-- EXERCISE REQUIREMENTS --
Pictures should be excluded; otherwise, copy every entry exactly.

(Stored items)
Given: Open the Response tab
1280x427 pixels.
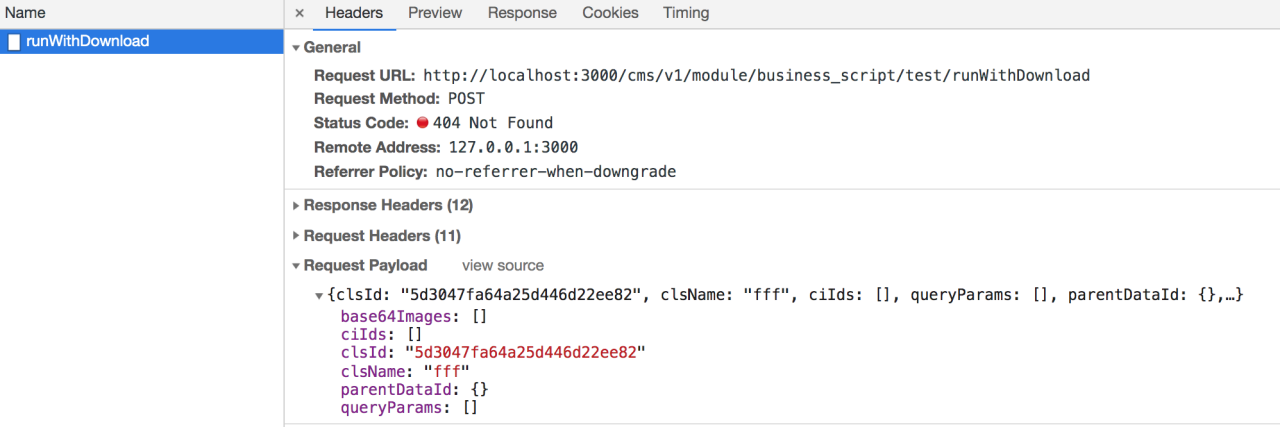Looking at the screenshot, I should pyautogui.click(x=522, y=13).
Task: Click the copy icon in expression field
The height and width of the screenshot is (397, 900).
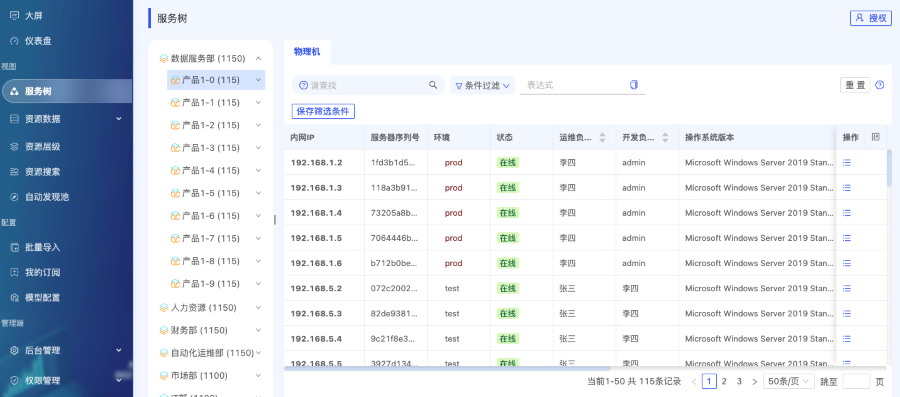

-- WRITTEN ANSWER --
Given: Open the Response tab
1280x427 pixels.
Looking at the screenshot, I should pyautogui.click(x=522, y=13).
Task: Click the copy icon in expression field
The height and width of the screenshot is (397, 900).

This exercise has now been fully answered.